**Your task**
Copy out the entire listing word for word.

**The input**
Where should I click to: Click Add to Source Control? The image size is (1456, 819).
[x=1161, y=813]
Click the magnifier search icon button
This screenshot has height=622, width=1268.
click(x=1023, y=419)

**Output for this task**
Where should I click to: Click Add to Source Control? The image size is (1456, 819).
[x=1161, y=813]
Click the magnifier search icon button
This screenshot has height=622, width=1268.
click(x=1023, y=419)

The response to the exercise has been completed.